RECORDS SHOWN
#####
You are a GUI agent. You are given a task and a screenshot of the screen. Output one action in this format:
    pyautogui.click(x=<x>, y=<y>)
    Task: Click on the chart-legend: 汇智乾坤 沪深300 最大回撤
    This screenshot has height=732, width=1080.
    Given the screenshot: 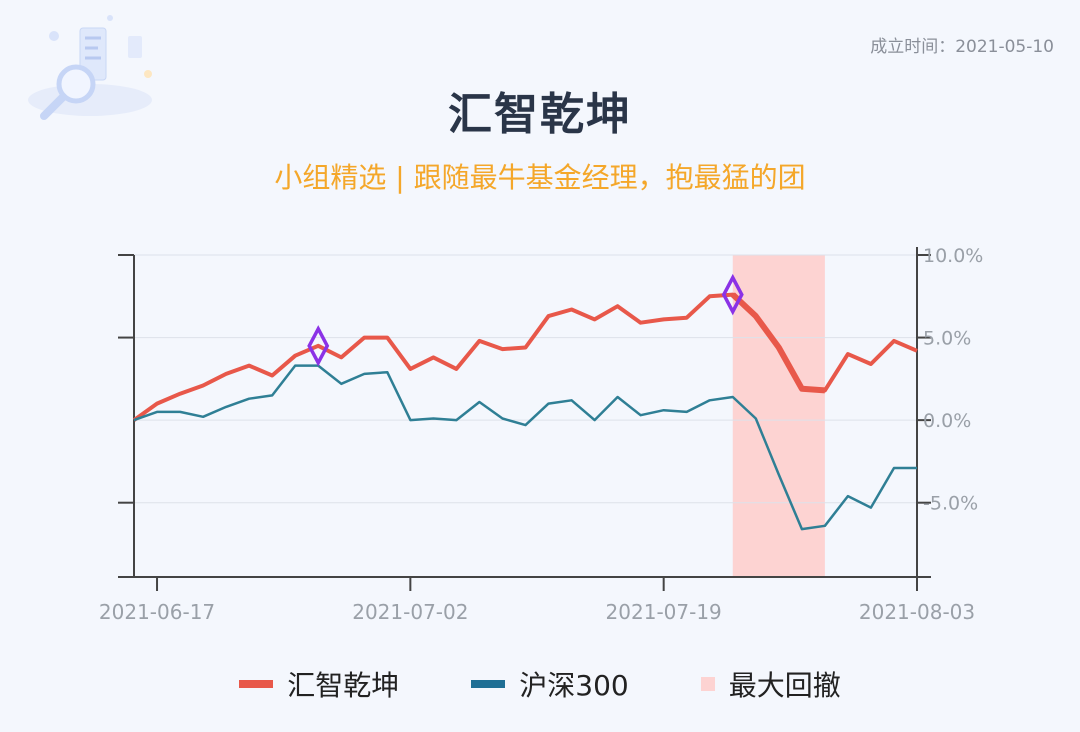 What is the action you would take?
    pyautogui.click(x=540, y=684)
    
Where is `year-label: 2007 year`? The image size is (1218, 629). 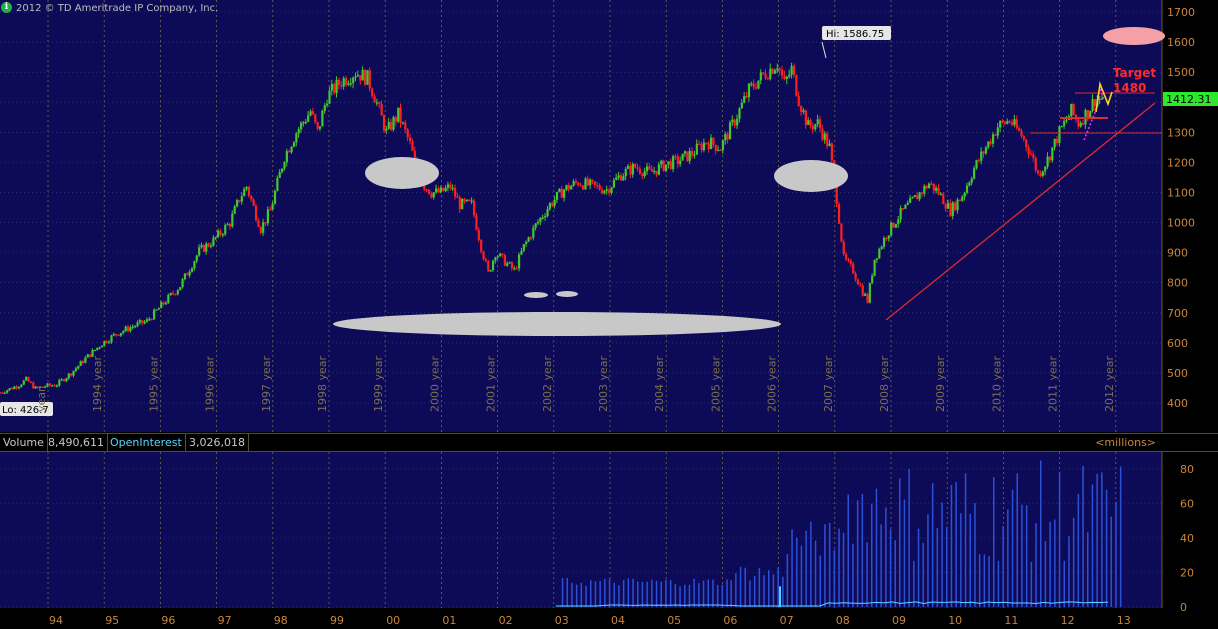
year-label: 2007 year is located at coordinates (828, 384).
#####
TASK OBJECTIVE
Please copy word for word the lines of the data above, from the line containing "is (1218, 629)." through the end of the data, with both ends included and the pictures left out.

SOLVED EXERCISE
Where is `year-label: 2007 year`? The image size is (1218, 629). 
year-label: 2007 year is located at coordinates (828, 384).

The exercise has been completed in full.